Assim, o livro fala de um mundo de trabalho tocado a sonhos, no qual a poesia e a música brotam a todo instante como parte do viver. “Quando a palavra é bonita / Nos envolve, nos excita” (p. 138), diz o improviso de uma personagem. Essa sensibilidade do verso ganha destaque nas cenas de retiradas de gado, que eles chamam de “comitivas”, ocasiões em que se cavalgam por cinco dias dentro d’água. Nos pontos de parada, os boiadeiros recorrem à música e aos causos para ficarem despertos. “É necessário acender uma fogueira e mantê-la acesa a noite inteira; parece que a fumaça e o fogo distraem, amansam o gado e servem também para espantar as onças” (p. 24).

A trama se dá em fazendas das sub-regiões pantaneiras de Nabileque e Nhecolândia, num tempo em que até as vacas atendiam pelo nome. “Naquelas remotas épocas havia homens que invadiam as terras, cercavam, punham o gado e diziam que eram deles e acabou-se. Eram os posseiros. Se alguém fosse tomar satisfações, estava arriscado a morrer (…) praticamente a ocupação primitiva do Pantanal foi essa” (p. 136). Vi imagens desses desbravadores no livro “Pantanal – Pioneiros” (Ed. Senado, Brasília, 2011), de Abílio Leite de Barros, irmão do poeta Manoel de Barros, cuja família tem raízes na Fazenda Rancharia, da Nhecolândia.

Por se dar no tempo em que a pecuária acontecia nos campos e alagados naturais das planícies pantaneiras, o enredo de “No coração do Pantanal” entra em choque com o atual desequilíbrio da relação entre ambiente e produção. A poética do verde, das águas e do toque do berrante vem sendo corroída pela exploração agressiva de ferro e manganês e pelo avanço das plantações de cana de açúcar, que empurram o gado para fora das planícies, forçando desmatamentos para a criação de pastagem e para a produção de carvão vegetal, assoreando rios e comprometendo o ecossistema.

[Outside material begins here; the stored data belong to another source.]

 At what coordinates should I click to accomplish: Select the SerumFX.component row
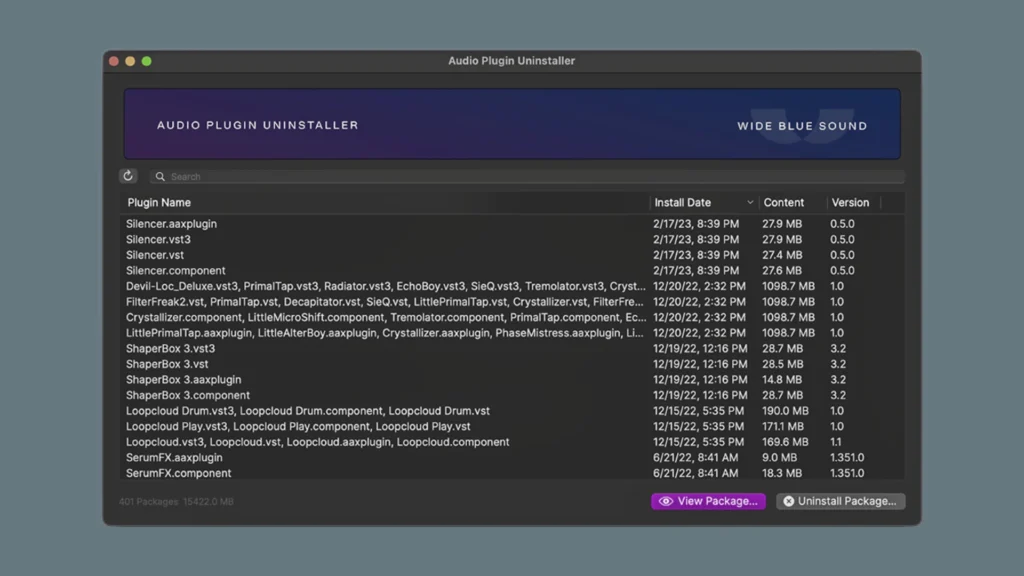pyautogui.click(x=178, y=473)
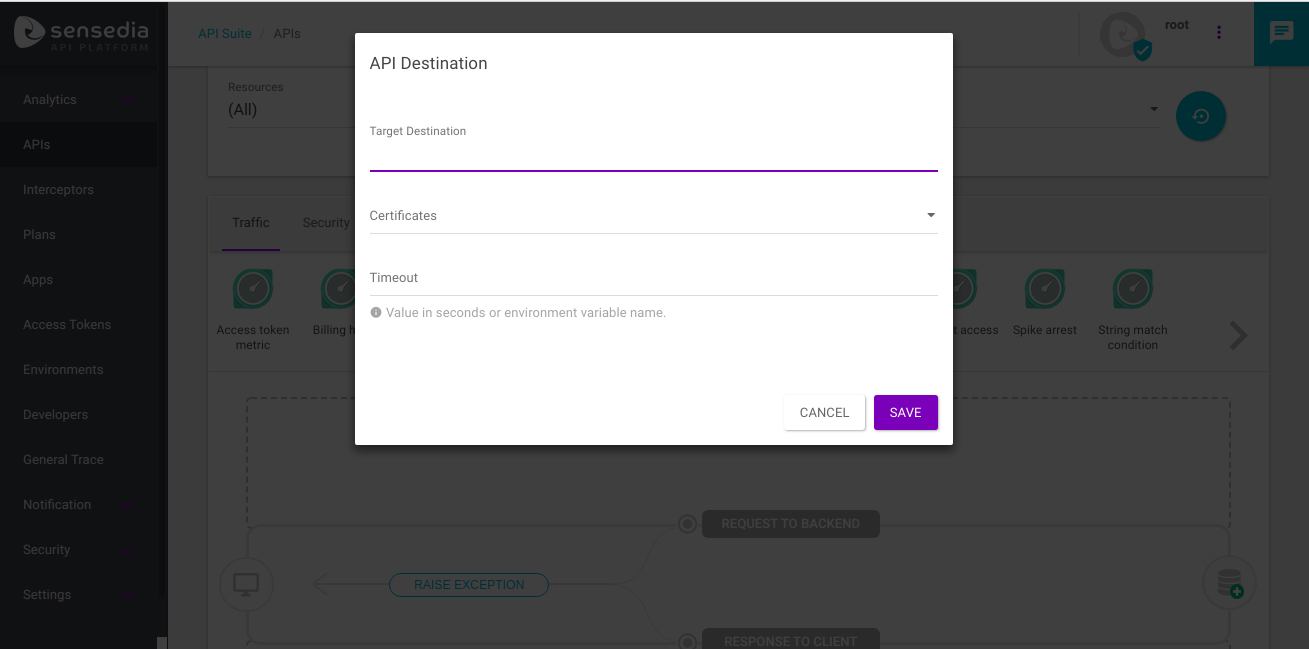Screen dimensions: 1309x649
Task: Click the Access token metric interceptor icon
Action: (253, 289)
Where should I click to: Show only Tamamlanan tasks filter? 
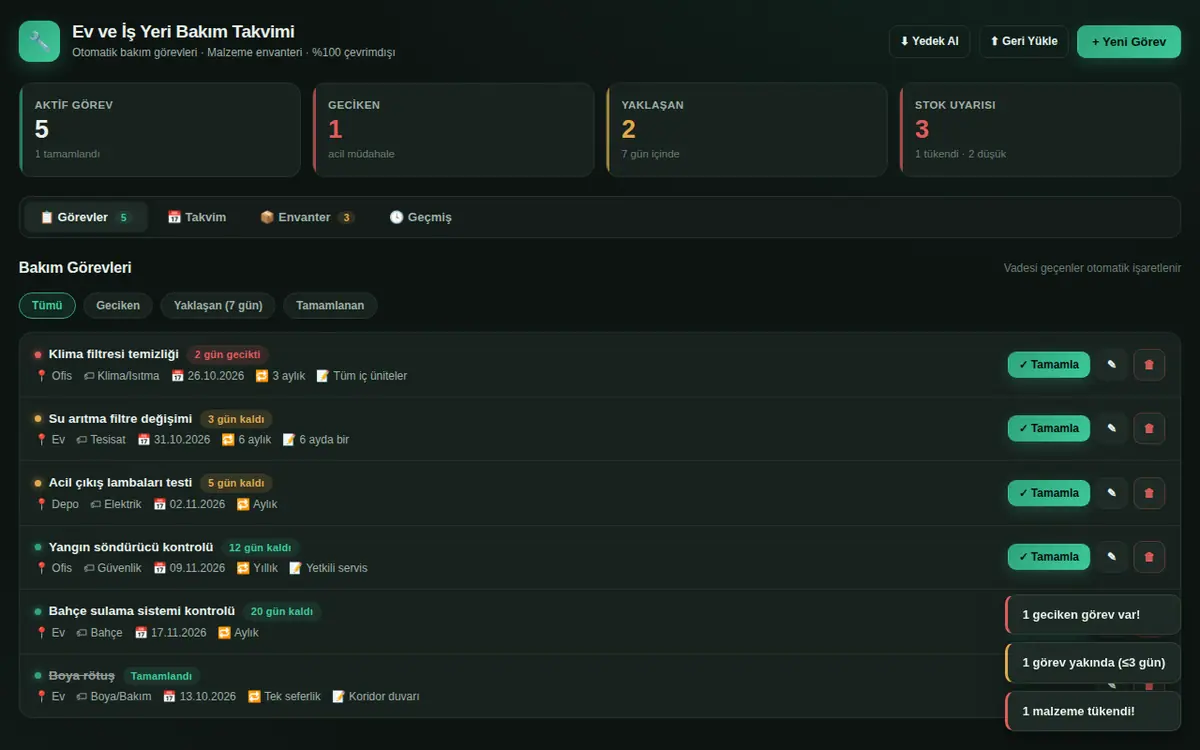click(x=330, y=305)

O livro de Primo e Yallouz expõe página por página a paixão do pantaneiro pelo lugar onde vive: “Não falta nada naquele pedaço de paraíso” (p. 15); “Quando o vento arrasta o tapete de folhagens que está sob os seus pés, você tem a nítida sensação de que está levitando” (p. 16); “Se existe paraíso na face da terra, uma boa parte dele está no Pantanal” (p. 46); “Considero um prêmio ter nascido aqui (…) Fabuloso Pantanal” (p. 83); “O espelho das águas desse caudaloso rio Paraguai é fascinante. Dá vontade de tocá-lo como os galhos daquelas privilegiadas árvores ribeirinhas” (p. 216).

A região é banhada por vários rios, sendo o rio Paraguai o mais importante deles. Nos períodos das cheias, quando a natureza reabastece a planície de nutrientes, os campos são alagados, formando baías e corichos. Aprendi nesse livro que baías são partes baixas que acumulam água, independentemente da ligação com rios, enquanto corichos são as baías vinculadas a rios. Algumas dessas baías são chamadas de salinas, por manterem ao longo de sua forma arredondada um círculo de sal e de areia.

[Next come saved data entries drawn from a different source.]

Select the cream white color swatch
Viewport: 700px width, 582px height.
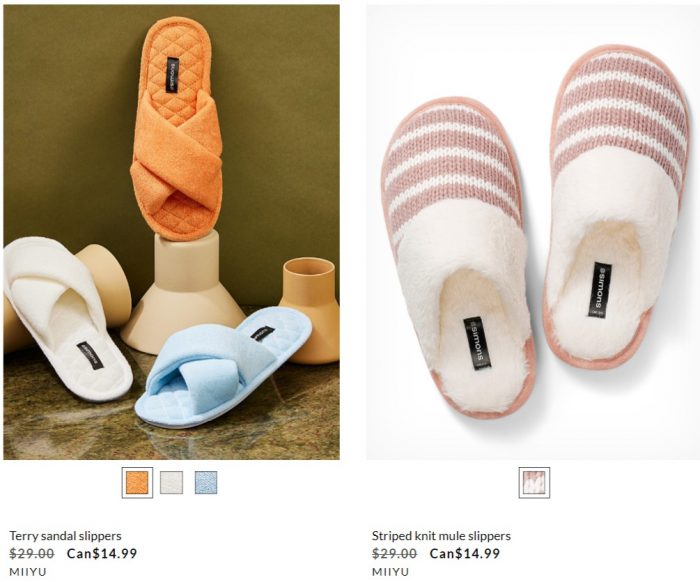tap(171, 482)
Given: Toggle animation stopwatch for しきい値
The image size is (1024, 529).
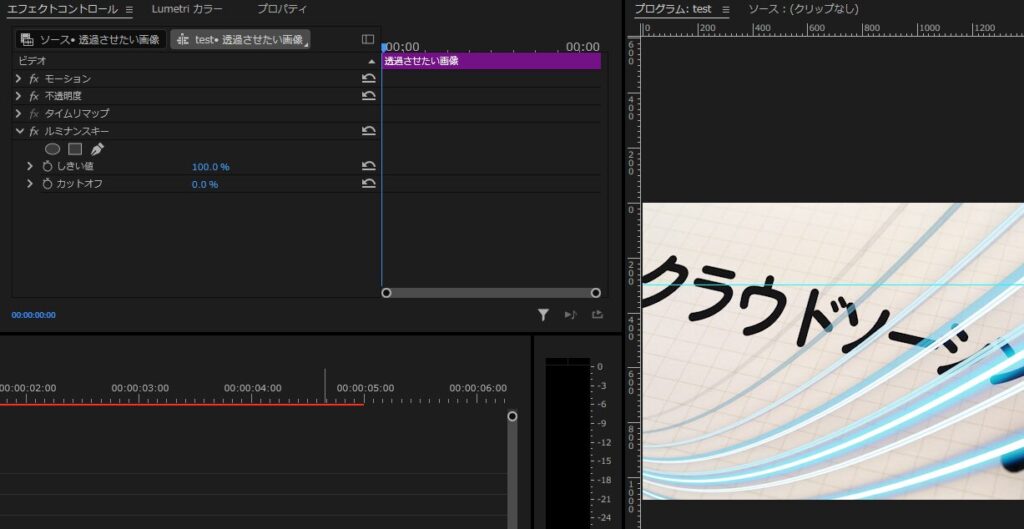Looking at the screenshot, I should click(x=47, y=166).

O fato de viver uma vida saudável, usufruindo do ar puro e da íntima relação com a natureza, possibilita ao habitante do Pantanal uma inspirada forma de contar de si. Vai soltando as rédeas do pensamento e deixando a história rolar: “Numa das mais lindas manhãs de primavera…” (p. 22); “Bela noite de música e poesia (…) Noitada de arte” (p. 79); “Diz que quer me fazer uns cafunés e me dizer umas poesias” (p. 84). Pode ser falando do roubo da mulher amada na garupa de um cavalo ou fazendo aproximações de protagonistas, como ocorre na alusão à Marília de Dirceu, da lírica de Tomas Antonio Gonzaga (1744 – 1810).

A voz que conduz o leitor pela história de “No coração do Pantanal” tem uma forte característica da oralidade. Em um determinado trecho, o narrador diz que está se lembrando de um caso interessante que gostaria de contar: “Há muitos anos, lá pros lados de Aquidauana, havia uma senhora de quem não consigo me lembrar do nome”. Segue falando, falando e, linhas depois, faz uma pausa: “Agora estou lembrando o nome dela: era Mafalda” (p. 94). E no meio disso tudo, histórias de amor, com caldo afrodisíaco de piranha.